Freshen up countertops

Granite, marble and stone surfaces can’t be treated with acidic cleaners as they leave marks which spoil their effect. You can however, use alcohol as a replacement (a quarter of a cup) and mix it with 2 cups of water, 3 drops of dishwasher soap and 5 or 6 drops of citrus oil. Citrus oils containing citric acid will damage your surfaces, so make sure that you only use non-acidic oils. To begin, give your countertops a quick once over with water and a damp cloth to help budge any surface stains before you rub the mixture onto the surface using a fresh cloth. You’ll notice the smell of the alcohol which can be offputting, but they’ll sparkle in no time.

Image Source: Liz Marie Blog

Remove nail polish stains from flooring

If you’ve ever dropped nail polish onto wooden or carpet flooring and have tried lifting it with water to no effect, try using a small amount of rubbing alcohol and scrub it with a soft cloth. You can also use hair spray and non-acetone based nail polish removers but they won’t always work as well and you might find yourself eating into your hairspray supply quickly if you’re spraying onto a carpet. Carpets may be soft and spongy but there’s a downside since they will absorb the hairspray, meaning you’ll need to spray more to really coat and attack the stain.

Perfect mirrors

Do you look into your bathroom mirror to find a streaky, blurred reflection staring back at you?
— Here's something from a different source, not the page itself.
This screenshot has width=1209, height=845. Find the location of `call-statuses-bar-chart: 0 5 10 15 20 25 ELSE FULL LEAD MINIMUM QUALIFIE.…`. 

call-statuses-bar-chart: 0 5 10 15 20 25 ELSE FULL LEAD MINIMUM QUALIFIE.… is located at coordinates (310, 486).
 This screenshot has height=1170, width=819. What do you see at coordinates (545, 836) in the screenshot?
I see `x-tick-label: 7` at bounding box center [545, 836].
Pour a few drops of rubbing alcohol onto a soft cloth and lightly buff the surface. Ordinary cleaners are marketed as suitable for mirrored surfaces but acidic and alkaline solutions can often be too strong to remove the marks without leaving behind a residue. Funnily enough, the technique also works where dust has accumulated, so there’s no need to clean differently if you’re dealing with a dusty as well as blurry mirror.

Image Source: Home Design Board

Soaking your garden tools

When plants rot and die, bacteria is produced which can be passed on to garden tools and infect other healthy plants if you use the same garden tools to prune them. You can prevent killing off your pride and joy by first washing them in warm, soapy water before soaking them in rubbing alcohol for 2-3 minutes. Finish up by pouring a few drops of rubbing alcohol onto a cloth and using it to wipe the tools, before leaving them to dry naturally.